Ancora oggi molte donne pensano di dover interrompere la gravidanza se ricevono una diagnosi di cancro durante la gestazione. Per fortuna non è così e la futura mamma non si trova di fronte ad una scelta drammatica: sacrificare il feto oppure compromettere la possibilità di essere curata in modo efficace. Oggi nella maggior parte dei casi il cancro della madre può essere curato durante la gravidanza senza danneggiare il feto, come hanno sottolineato i massimi esperti a livello nazionale e internazionale durante il congresso “Cancer in Pregnancy” che si è svolto a Milano, organizzato da Università degli Studi di Milano, Fondazione I.R.C.C.S. Cà Granda Ospedale Maggiore Policlinico di Milano, Istituto Europeo di Oncologia di Milano e Fondazione Internazionale Menarini.
Il tumore in gravidanza non è un evento così raro come molti pensano e oltretutto è in aumento. L’evenienza di ammalarsi di tumore capita a circa una donna incinta su mille, ma poiché l’età media della gravidanza si sta sempre più spostando avanti negli anni, la casistica di associazione al tumore, prima molto rara, sta diventando invece più comune. «I tumori più frequenti in gravidanza sono quelli che registrano un picco di incidenza durante il periodo fertile della donna, soprattutto il cancro al seno, e alcuni fattori di rischio per questo tumore sono in aumento, per esempio il cambiamento nelle abitudini riproduttive, nell’allattamento, ma anche alcune abitudini di vita, legate alla dieta, al sovrappeso, forse anche alla contaminazione di alcune sostanze cancerogene» avverte Fedro Alessandro Peccatori, Unità di Fertilità e Procreazione della Divisione di Ginecologia Oncologica, Istituto Europeo di Oncologia di Milano e co-presidente deo congresso. «Sono fattori che fanno aumentare l’incidenza del tumore al seno e di conseguenza anche la probabilità nelle donne giovani di avere un tumore al seno durante la gravidanza».
—————
### Consegna A
Riscrivi, per favore, il brano sul cancro in gravidanza tra "Ancora oggi molte" e "Fondazione Internazionale Menarini.", estremi inclusi, sostituendo "futura mamma" con "donna incinta".
### Consegna B
Secondo il brano sul cancro in gravidanza, a circa quante donne incinte capita di ammalarsi di tumore?
Le righe non servono.

### Righe fornite
—————
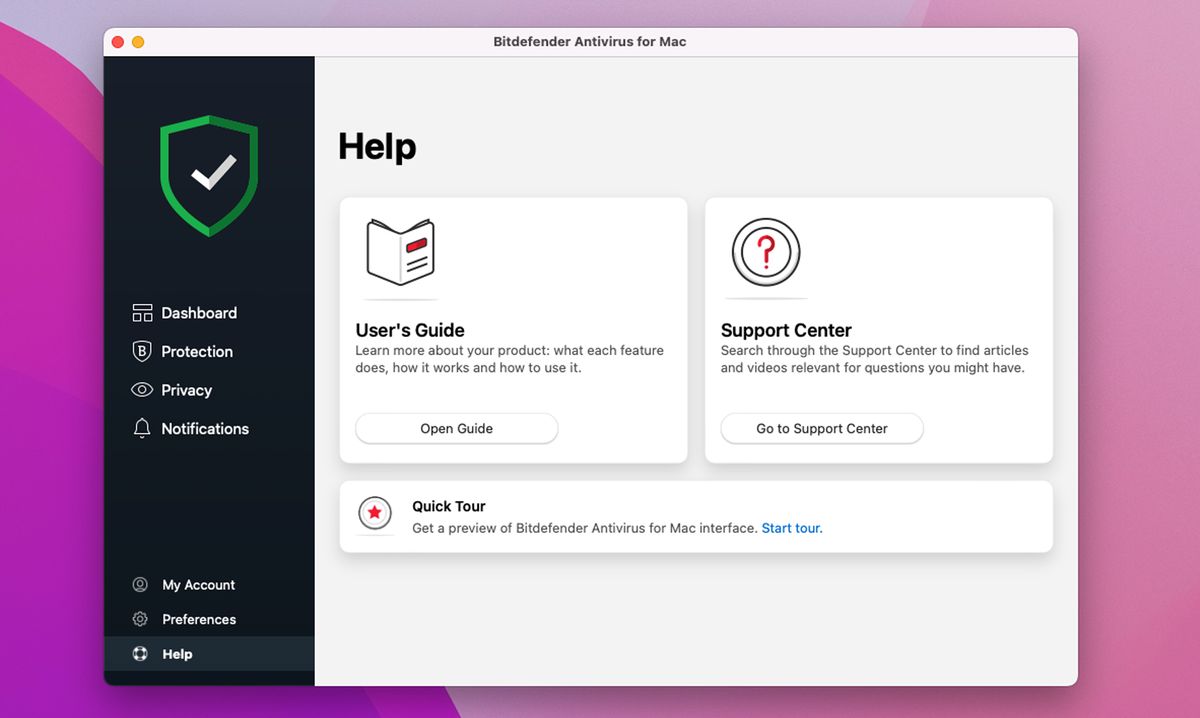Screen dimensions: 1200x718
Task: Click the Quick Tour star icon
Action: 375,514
—————
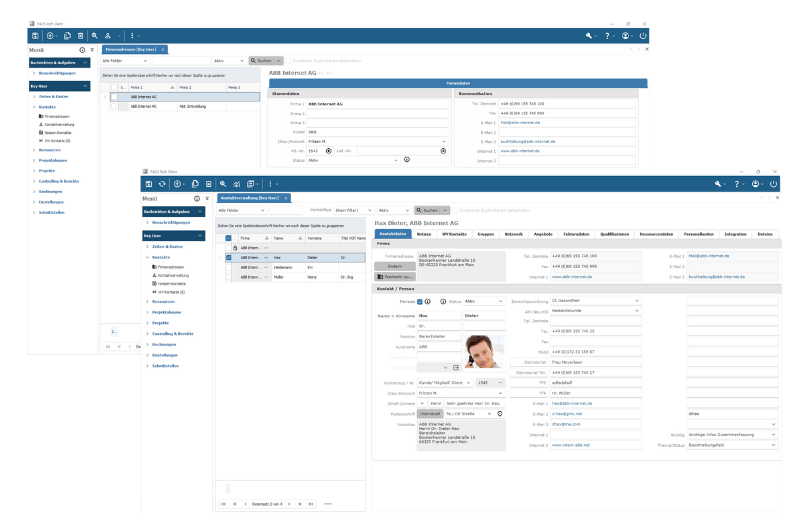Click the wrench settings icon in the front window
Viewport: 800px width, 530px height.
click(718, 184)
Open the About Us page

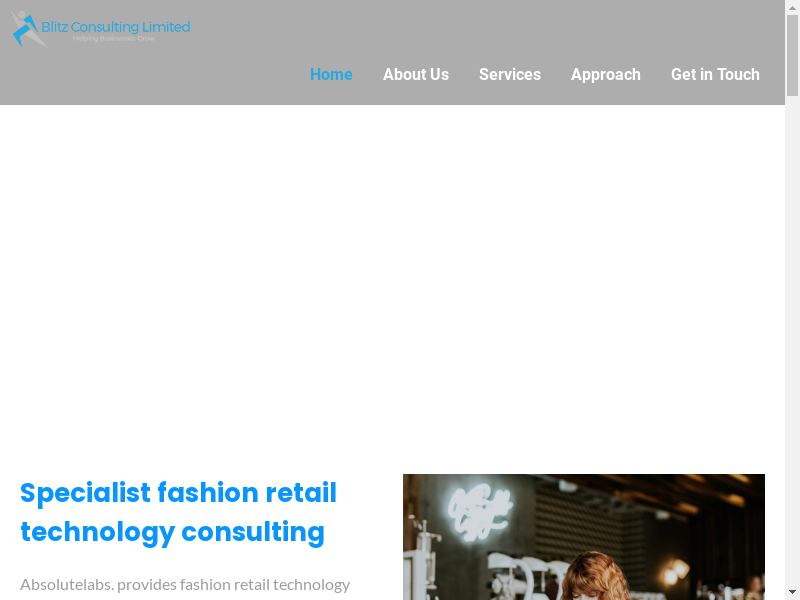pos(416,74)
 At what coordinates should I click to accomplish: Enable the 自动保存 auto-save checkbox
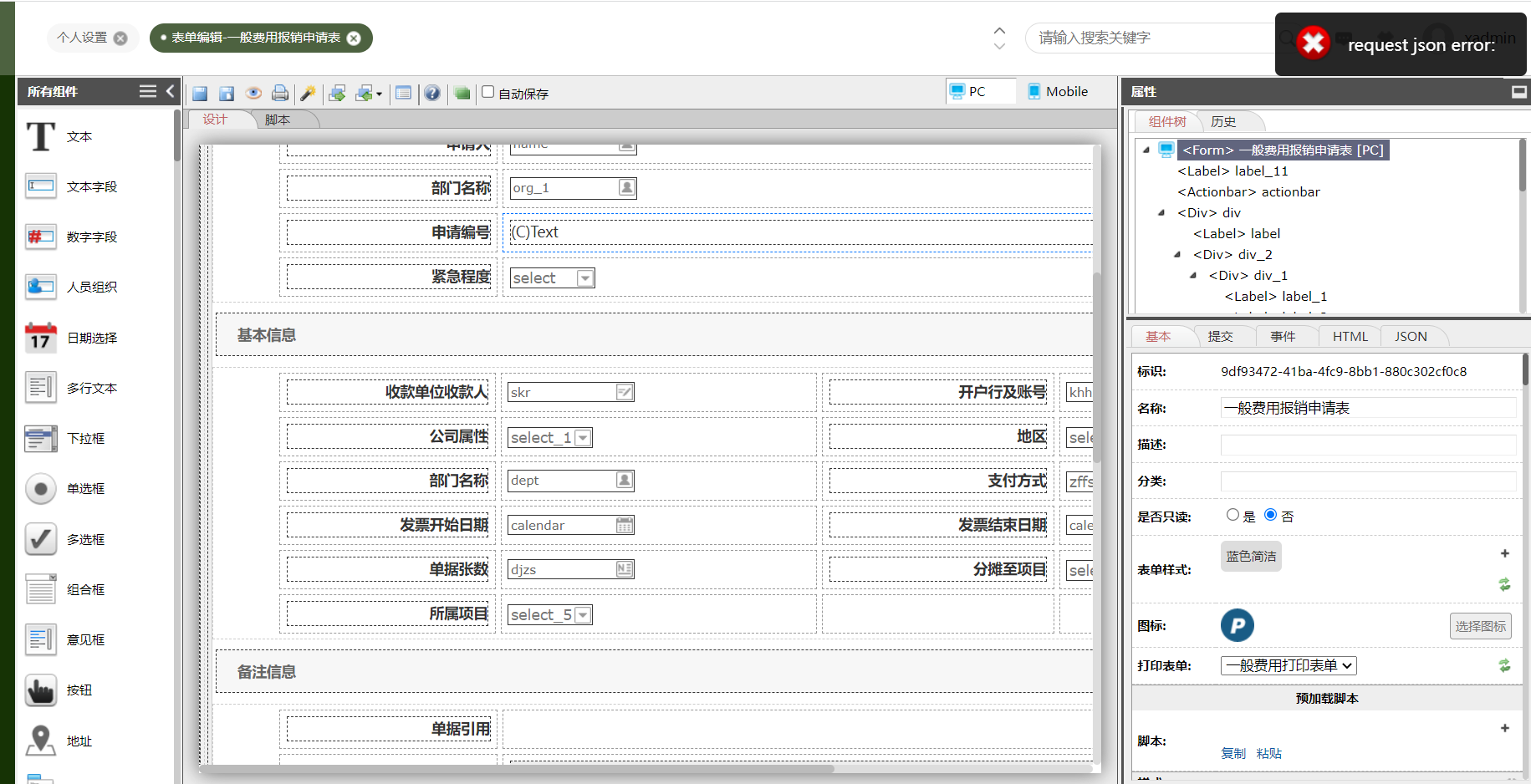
—————
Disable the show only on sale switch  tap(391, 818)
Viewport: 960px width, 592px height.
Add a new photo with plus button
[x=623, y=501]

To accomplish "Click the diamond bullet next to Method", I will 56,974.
—————
### Risposta A
Ancora oggi molte donne pensano di dover interrompere la gravidanza se ricevono una diagnosi di cancro durante la gestazione. Per fortuna non è così e la donna incinta non si trova di fronte ad una scelta drammatica: sacrificare il feto oppure compromettere la possibilità di essere curata in modo efficace. Oggi nella maggior parte dei casi il cancro della madre può essere curato durante la gravidanza senza danneggiare il feto, come hanno sottolineato i massimi esperti a livello nazionale e internazionale durante il congresso “Cancer in Pregnancy” che si è svolto a Milano, organizzato da Università degli Studi di Milano, Fondazione I.R.C.C.S. Cà Granda Ospedale Maggiore Policlinico di Milano, Istituto Europeo di Oncologia di Milano e Fondazione Internazionale Menarini.

### Risposta B
A circa una donna incinta su mille.